Friday, September 14, 2012

Zimbra 8 GA on CentOS 6.3

Much to the pleasure of many SysAdmins, Zimba 8 General Availability has been announced by VMware. I have been planning on migrating to the Zimbra Open Source for my commercial email platform. (I will migrate clients over using imapsync.) Due to my upcoming Space Walk deployment, I decided early this year to standardize my department on CentOS. Naturally, I figure it is time to update my CentOS VM template to 6.3, and give Zimbra 8 a test.

When I setup my CentOS Linux Virtual Machines, I prefer to attach multiple SCSI vmdk files as my guest storage; usually 25 GB thin-provisioned disks. Then, when building my template, I tend to place /boot and /swap on one disk, and use the rest of the space for LVM. This allows me to quickly add more space to my Virtual Machine down the line without having to power down or restart my guest OS; a feature that is very important for capacity planning and meeting my SLAs. I also like to forgo setting resource reservations, and opt instead for resource limits. My standard VM template has 4 GB RAM, 4x vCPUs, 4000 MHz CPU limit, and a 4096 MB (4 GB) RAM limit. Also, installing VMware tools, while sometimes a pain (and outside scope of this blog), is beneficial for tighter management from vCenter.

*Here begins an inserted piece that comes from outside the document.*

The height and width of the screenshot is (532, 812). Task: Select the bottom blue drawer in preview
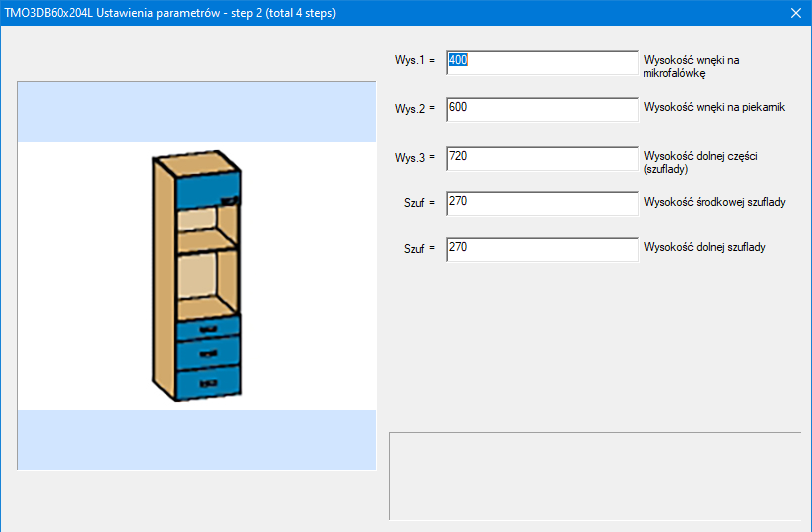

After choosing the "basic server" packages from my 64 bit net install, I ran the following commands:

# yum install wget sudo sysstat libidn gmp libtool-ltdl compat-glib vixie-cron nc perl

Then, after using WinSCP to upload my zcs folder to /root, I modified the following permissions:

# chmod +x install.sh && chmod +x ./bin/get_plat_tag.sh

I also discovered that Zimbra 8 expects libstdc++.so.6 in /usr/lib. So, I made a symbolic link:

# ln -s /usr/lib64/libstdc++.so.6 /usr/lib/libstdc++.so.6

Then, I modified /etc/hosts with my public IP and FQDN of my new Zimbra host. Also, be sure to setup a DNS MX record in your zone file (it is better to have DNS up to date before installing ZCS).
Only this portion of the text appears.